Phase 1 Dosing Levels

So, you have a novel drug ready for Phase I First in Human safety trial.  What dose should you start with that will be reasonable and acceptable to the FDA?  The answer revolves around safety for the individual subject.  For example, despite relatively innocuous findings in the animal testing stages, you will not have a clue that the drug produces headaches in a person.  

Here are the steps to evaluating proper dosing levels:

1. First review this FDA document: Industry Guidelines Entitled: Estimating the Maximum Safe Starting Dose in Initial Clinical Trials for Therapeutics in Adult Healthy Volunteers.

2. A thorough review of the findings in the animal studies, including behavior and laboratory findings in addition to the pathology examinations, is necessary.  With this information, you must be careful to examine fully any potential adverse effect as early as possible in humans, i.e., at a low dose.  This will allow you to reduce the dosing even further or terminate the trial before irreversible damage to the subjects is done.

3. Your review of the toxicology findings will give you the No Observable Effect Level (NOEL) for the animal species.

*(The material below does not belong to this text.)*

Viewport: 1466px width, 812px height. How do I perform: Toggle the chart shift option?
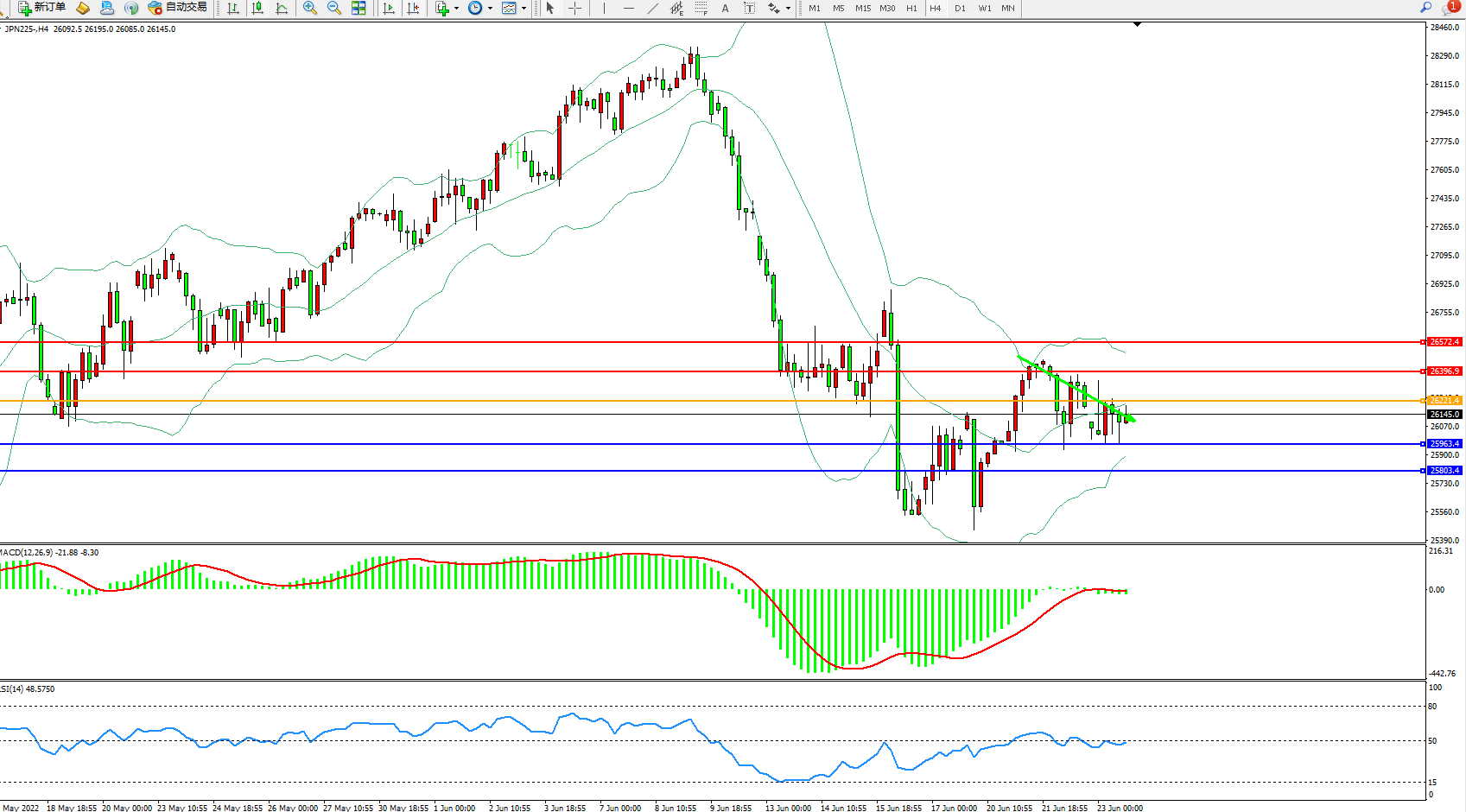413,8
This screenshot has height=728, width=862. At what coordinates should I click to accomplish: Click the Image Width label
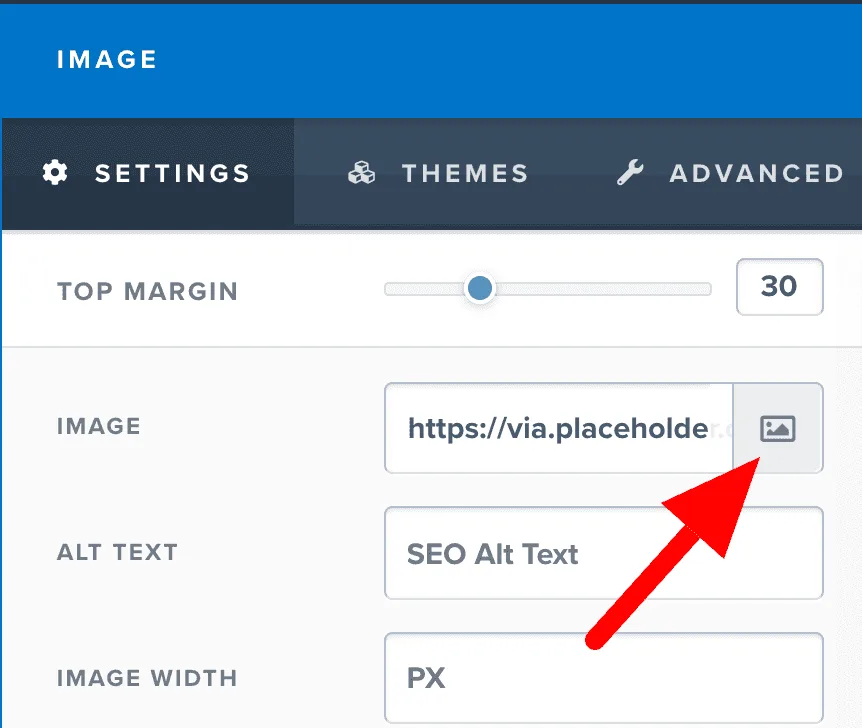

This is the dose per kilogram that does not produce any behavioral, laboratory or histologic abnormalities.  The animal NOEL will be converted to the Human Equivalent Dose (HED) based on the relationship of weight to surface body area of the test animal and humans.  Within the guideline, there is a useful conversion table for numerous animal species to humans.

4. The guidelines will provide a sound way to convert the NOEL doses to human equivalent doses.  With this dose, you must then reduce it to one-tenth or one-twentieth of the NOEL for your initial single dose study.

5. For safety, start at a very low dose that may give you a tip that the drug poses problems in humans not elicited in the animal toxicology studies as noted above for headaches, etc.

6. After the single dose study is completed, move on to a higher single dose study.  When you have reached or surpassed your estimated therapeutic dose, you will be ready to embark on multiple dose studies, usually lasting a week, starting again at a low dose and then escalating to higher doses. 

7. Successful completion of these studies will then enable you to start Phase II with the disease that your drug is targeted for.